Mohammed-Reza Djalili: La condamnation à mort d'Aghajari n'est qu'un prétexte. Ces manifestations révèlent en réalité un malaise général de la société. Au niveau politique d'abord; les Iraniens sont totalement désillusionnés par rapport au réformisme et en ont ras-le-bol des conservateurs. La «troisième voie», qui prône la séparation de la religion et de la politique, prend donc une ampleur considérable.

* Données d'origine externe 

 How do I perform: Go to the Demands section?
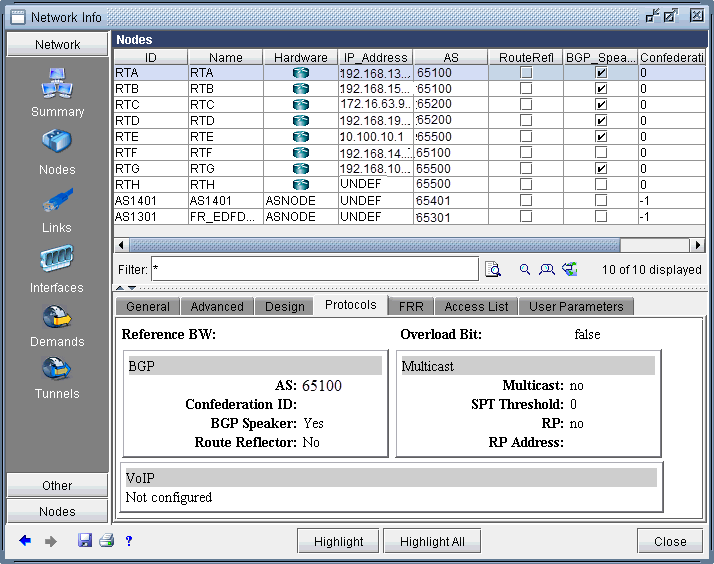57,323
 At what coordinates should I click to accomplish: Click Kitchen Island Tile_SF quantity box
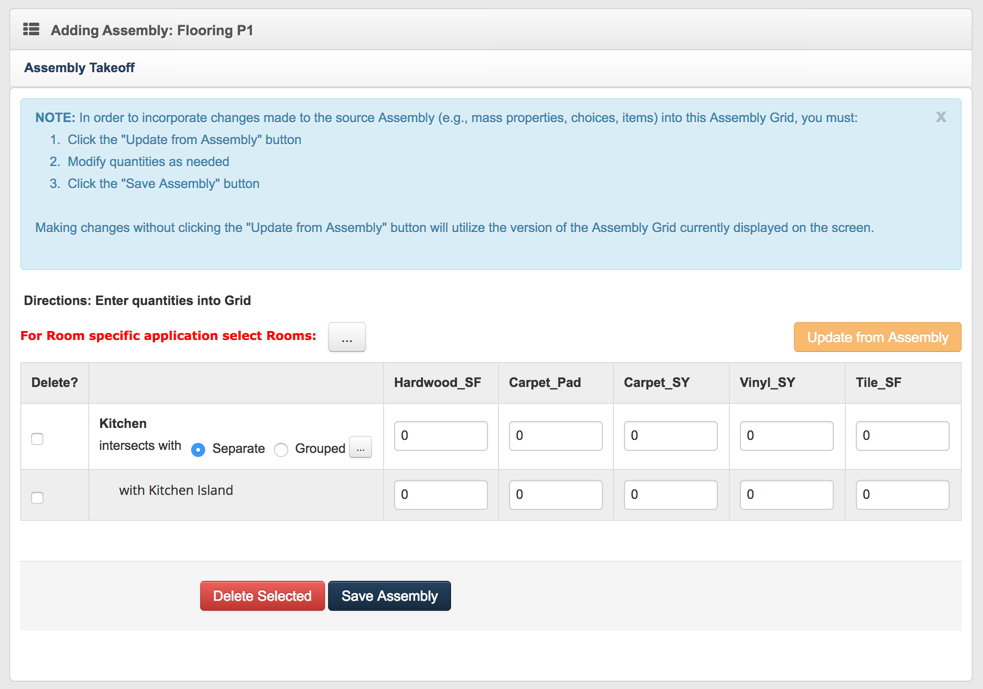(902, 495)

Au niveau socio-économique ensuite; la situation économique du pays est toujours très précaire et dépendante du pétrole. Qui plus est, le 1,5 million d'étudiants, en majorité des femmes, ont peu de chances de trouver un emploi. On assiste ainsi à la plus importante fuite de cerveaux de l'histoire iranienne, 200 000 intellectuels quittent le pays chaque année. Au niveau international enfin, la population ne se reconnaît pas dans les choix de politique extérieure des autorités, tant en ce qui concerne les Etats-Unis que l'Irak ou le Proche-Orient.

– Ces manifestations peuvent-elles avoir une incidence sur le régime?

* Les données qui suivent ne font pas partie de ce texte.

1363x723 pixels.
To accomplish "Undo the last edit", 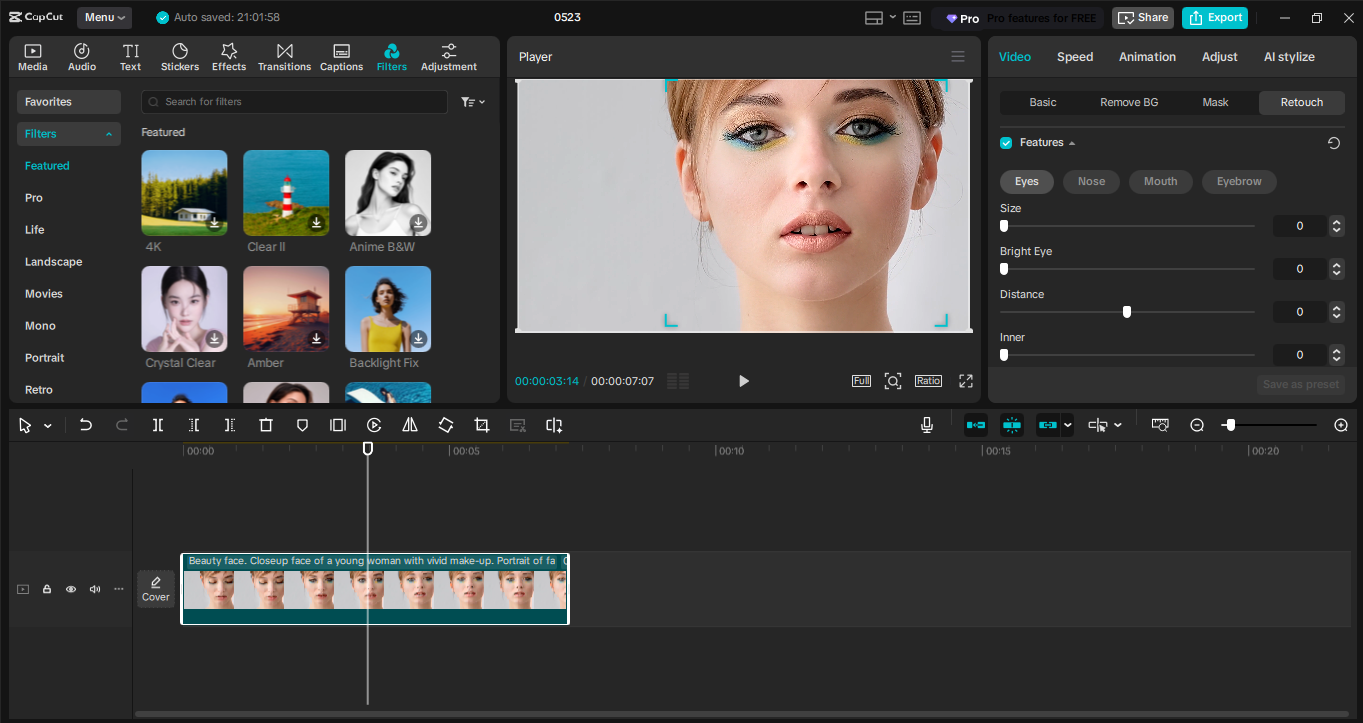I will tap(85, 425).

– Pour l'instant, c'est la carotte et le bâton: on annonce un jour que la condamnation à mort sera révisée, on commence à réprimer les manifestants le lendemain. Cela dit, le temps des exécutions est dépassé. On assiste actuellement à la naissance d'une société civile et à la nécessité pour l'Iran de normaliser ses relations avec l'Occident et en particulier avec l'Europe. Dans ce contexte, exécuter Hachem Aghajari serait une faute lourde. De là à dire si le régime va changer…

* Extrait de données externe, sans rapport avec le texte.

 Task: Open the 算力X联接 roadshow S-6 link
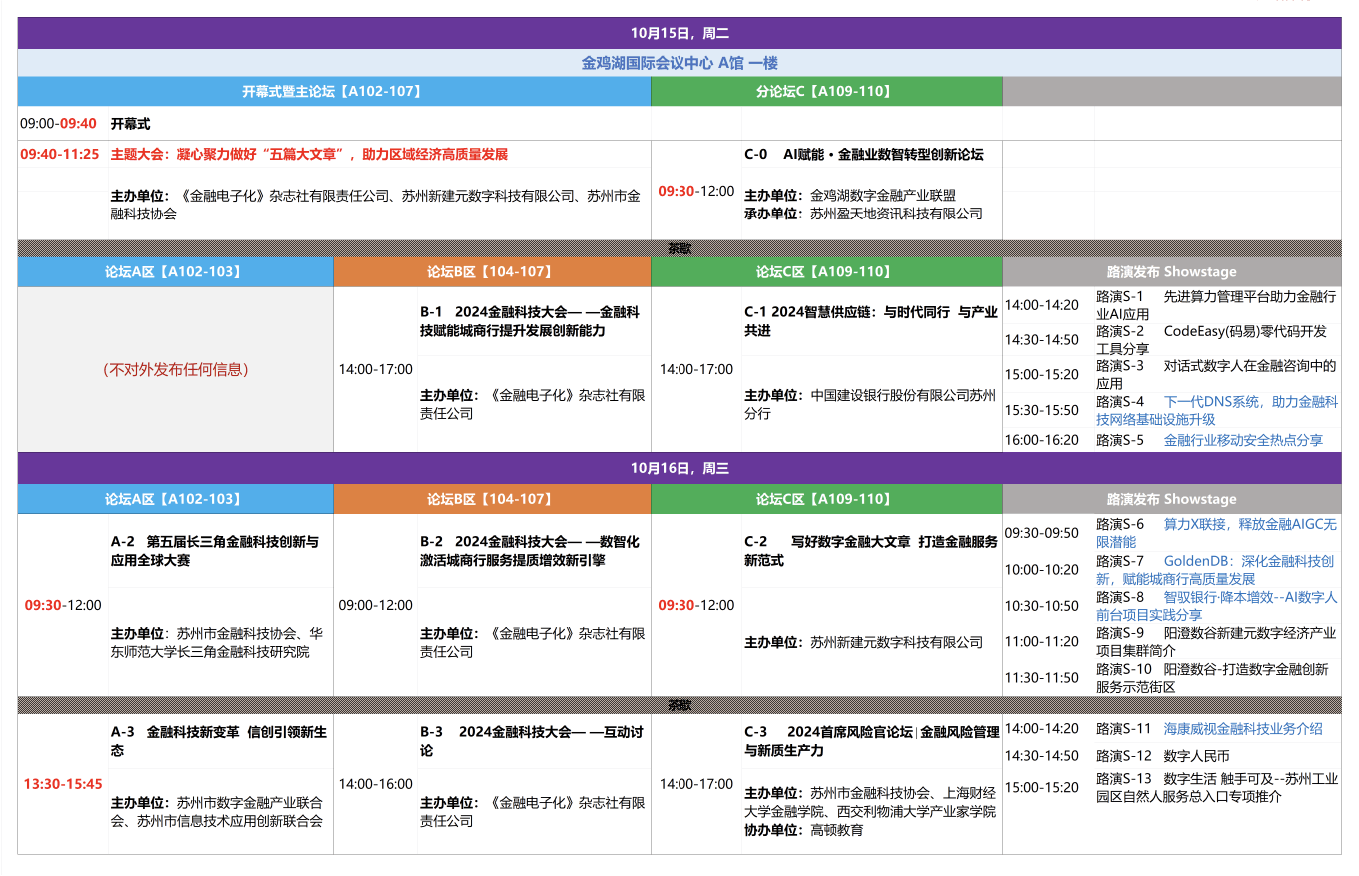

– Peut-on comparer ce mouvement avec celui de 1999?

– Ces manifestations n'ont, pour l'instant en tout cas, pas du tout la même ampleur que celles de 1999, marquées surtout par une répression extrêmement dure (20 000 étudiants avaient alors envahi les rues, ndlr). L'état d'esprit a également changé. Les manifestants d'alors avaient encore un espoir de changement grâce aux réformateurs, mais aujourd'hui, la désillusion est totale. Après cinq années de promesses du président, on en arrive à un stade où la seule chose qu'il propose, c'est une loi pour renforcer son propre pouvoir! La République islamiste d'Iran est une démocratie toute relative: les instances élues par le peuple, c'est-à-dire le président et le parlement, sont soumises à l'autorité du guide suprême, l'ayatollah Ali Khamenei. On devrait plutôt parler de monarchie divine!